Stabilized N coordinated Cu site in catalytic ozonation: The efficient generation of [rad]OH induced by surface hydroxyl groups based on the Lewis acid site

Abstract

Simultaneously maintaining perfect activity and stability of materials in catalytic ozonation system has always been an insurmountable challenge. Embedding metal ions in g-C3N4 in the form of coordination bonds made it possible, because the distinctive tri-s-triazine structure of g-C3N4 was beneficial to the expose of active sites and fixation of metal ions. A Cu doped g-C3N4 material was synthesized by a simple pyrolysis method.
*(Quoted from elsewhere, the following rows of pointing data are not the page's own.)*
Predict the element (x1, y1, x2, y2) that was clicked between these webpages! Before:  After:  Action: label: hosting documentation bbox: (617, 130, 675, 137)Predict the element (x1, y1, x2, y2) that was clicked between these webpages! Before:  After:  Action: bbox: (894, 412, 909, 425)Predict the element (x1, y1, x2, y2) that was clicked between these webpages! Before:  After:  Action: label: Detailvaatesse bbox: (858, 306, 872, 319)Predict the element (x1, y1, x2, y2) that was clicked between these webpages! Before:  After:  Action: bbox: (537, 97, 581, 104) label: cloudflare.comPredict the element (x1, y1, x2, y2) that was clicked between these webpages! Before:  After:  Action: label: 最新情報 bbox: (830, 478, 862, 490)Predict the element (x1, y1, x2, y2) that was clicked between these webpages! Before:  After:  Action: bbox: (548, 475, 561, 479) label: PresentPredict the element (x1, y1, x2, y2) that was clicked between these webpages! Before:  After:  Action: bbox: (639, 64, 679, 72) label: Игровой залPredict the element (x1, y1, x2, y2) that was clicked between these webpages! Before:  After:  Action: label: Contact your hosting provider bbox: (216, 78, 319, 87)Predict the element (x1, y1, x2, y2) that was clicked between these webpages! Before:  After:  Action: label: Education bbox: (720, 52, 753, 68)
The material presented a 16 times enhancement of rate constants in comparison with ozonation and high stability with limited Cu leaching in the catalytic ozonation system. Owing to the positive linear relationship between Cu-N contents and rate constants, the Cu-N active site was revealed. Unexpectedly, the Cu-N site as the Lewis acid site did not directly catalyze O3 to generate OH, but relied on the surface hydroxyl groups to carry out according to the experimental and theoretical studies. It differed from the traditional catalytic path of the Lewis acid site. Finally, a novel catalytic mechanism that the Cu-N site as the Lewis acid site induced the surface hydroxyl groups, thus promoting the generation of OH by catalyzing O3 was proposed. This work would provide a new way to optimize and modify the materials equipped with Lewis acid site in catalytic ozonation system.